The Company defines EBITDA from continuing operations as its income from continuing operations, adjusted to exclude interest expense (income), income tax expense of continuing operations, and depreciation and amortization expense. The Company uses EBITDA from continuing operations in evaluating its operating results and for financial and operational decision-making purposes such as budgeting and establishing operational goals. The Company believes that EBITDA from continuing operations helps identify underlying trends in its business that could otherwise be masked by the effect of the items that are excluded from EBITDA from continuing operations and enhances the overall understanding of the Company’s past performance and future prospects. The Company presents EBITDA from continuing operations as a complement to results provided in accordance with GAAP, and these results should not be regarded as a substitute for GAAP. The Company strongly encourages you to review all of its financial statements and publicly-filed reports in their entirety and to not rely on any single financial measure.
For a quantitative reconciliation of our non-GAAP financial measures to the most comparable GAAP measures, see "Reconciliation of Non-GAAP Financial Measures" included with this release.
About Nautilus, Inc.
Headquartered in Vancouver, Washington, Nautilus, Inc. (NYSE: NLS) is a global fitness solutions company that believes everyone deserves a fit and healthy life. With a brand portfolio including Bowflex®, Modern Movement®, Nautilus®, Octane Fitness®, Schwinn® and Universal®, Nautilus, Inc. develops innovative products to support healthy living through direct and retail channels, as well as in commercial channels. Nautilus, Inc. uses the investor relations page of its website (www.nautilusinc.com/investors) to make information available to its investors and the market.

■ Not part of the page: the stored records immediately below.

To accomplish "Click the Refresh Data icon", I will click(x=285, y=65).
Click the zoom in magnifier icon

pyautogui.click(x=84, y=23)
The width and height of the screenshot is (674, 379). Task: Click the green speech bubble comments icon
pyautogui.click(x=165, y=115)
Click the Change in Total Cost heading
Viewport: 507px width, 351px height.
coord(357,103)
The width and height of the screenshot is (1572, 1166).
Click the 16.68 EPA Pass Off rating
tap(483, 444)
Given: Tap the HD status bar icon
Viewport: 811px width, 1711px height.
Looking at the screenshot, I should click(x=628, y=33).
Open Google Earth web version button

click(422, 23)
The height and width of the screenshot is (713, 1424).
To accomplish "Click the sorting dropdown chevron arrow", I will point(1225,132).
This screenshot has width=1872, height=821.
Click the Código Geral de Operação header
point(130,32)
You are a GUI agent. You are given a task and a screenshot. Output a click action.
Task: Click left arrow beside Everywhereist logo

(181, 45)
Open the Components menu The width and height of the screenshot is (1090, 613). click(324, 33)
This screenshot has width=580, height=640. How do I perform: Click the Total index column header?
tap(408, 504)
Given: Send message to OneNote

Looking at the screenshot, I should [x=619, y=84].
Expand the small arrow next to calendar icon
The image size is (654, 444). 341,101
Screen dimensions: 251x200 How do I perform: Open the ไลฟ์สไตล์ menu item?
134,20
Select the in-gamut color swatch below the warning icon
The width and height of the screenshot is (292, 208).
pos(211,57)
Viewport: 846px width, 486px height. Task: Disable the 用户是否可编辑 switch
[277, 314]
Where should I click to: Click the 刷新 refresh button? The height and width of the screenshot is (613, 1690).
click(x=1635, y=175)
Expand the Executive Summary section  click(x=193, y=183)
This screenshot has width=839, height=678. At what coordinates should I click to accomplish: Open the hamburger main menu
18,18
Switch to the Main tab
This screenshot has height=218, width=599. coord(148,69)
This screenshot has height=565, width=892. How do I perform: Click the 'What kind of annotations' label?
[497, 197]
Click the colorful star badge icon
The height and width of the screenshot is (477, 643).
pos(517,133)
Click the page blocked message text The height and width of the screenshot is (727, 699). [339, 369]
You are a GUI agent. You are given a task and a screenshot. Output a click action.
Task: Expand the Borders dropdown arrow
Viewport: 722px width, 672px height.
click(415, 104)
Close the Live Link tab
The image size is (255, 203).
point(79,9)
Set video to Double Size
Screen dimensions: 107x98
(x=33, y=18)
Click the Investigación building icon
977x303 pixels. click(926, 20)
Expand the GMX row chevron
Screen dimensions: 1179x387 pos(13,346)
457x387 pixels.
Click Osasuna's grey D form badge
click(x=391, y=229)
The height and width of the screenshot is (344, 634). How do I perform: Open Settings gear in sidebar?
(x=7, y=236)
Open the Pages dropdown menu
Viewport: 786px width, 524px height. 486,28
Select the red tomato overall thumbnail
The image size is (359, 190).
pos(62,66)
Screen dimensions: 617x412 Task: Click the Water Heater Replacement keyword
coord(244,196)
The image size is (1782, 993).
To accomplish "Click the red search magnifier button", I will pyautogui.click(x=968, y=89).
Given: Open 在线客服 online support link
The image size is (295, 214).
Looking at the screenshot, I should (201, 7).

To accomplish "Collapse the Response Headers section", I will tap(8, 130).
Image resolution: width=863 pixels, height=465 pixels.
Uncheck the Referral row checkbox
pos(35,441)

This press release includes forward-looking statements (statements which are not historical facts) within the meaning of the Private Securities Litigation Reform Act of 1995, including: projected or forecasted financial and operating results, including future plans for introduction of new products, anticipated demand for the Company's new and existing products, and projected impact of the new and continuing product launches on the Company’s operating results for the first quarter of 2019 and future periods; statements regarding the Company's prospects, resources or capabilities; current or future financial and economic trends; planned investments, development partnerships and strategic initiatives and the anticipated or targeted results of such initiatives. Factors that could cause Nautilus, Inc.’s actual results to differ materially from these forward-looking statements include: weaker than expected demand for new or existing products; our ability to timely acquire inventory that meets our quality control standards from sole source foreign manufacturers at acceptable costs; an inability to pass along or otherwise mitigate the impact of raw material price increases and other cost pressures, including unfavorable currency exchange rates; experiencing delays and/or greater than anticipated costs in connection with launch of new products, entry into new markets, or strategic initiatives; our ability to hire and retain key management personnel; changes in consumer fitness trends; changes in the media consumption habits of our target consumers or the effectiveness of our media advertising; a decline in consumer spending due to unfavorable economic conditions; and softness in the retail marketplace. Additional assumptions, risks and uncertainties are described in detail in our registration statements, reports and other filings with the Securities and Exchange Commission, including the “Risk Factors” set forth in our Annual Report on Form 10-K, as supplemented by our quarterly reports on Form 10-Q. Such filings are available on our website or at www.sec.gov. You are cautioned that such statements are not guarantees of future performance and that our actual results may differ materially from those set forth in the forward-looking statements. We undertake no obligation to publicly update or revise forward-looking statements to reflect subsequent developments, events or circumstances.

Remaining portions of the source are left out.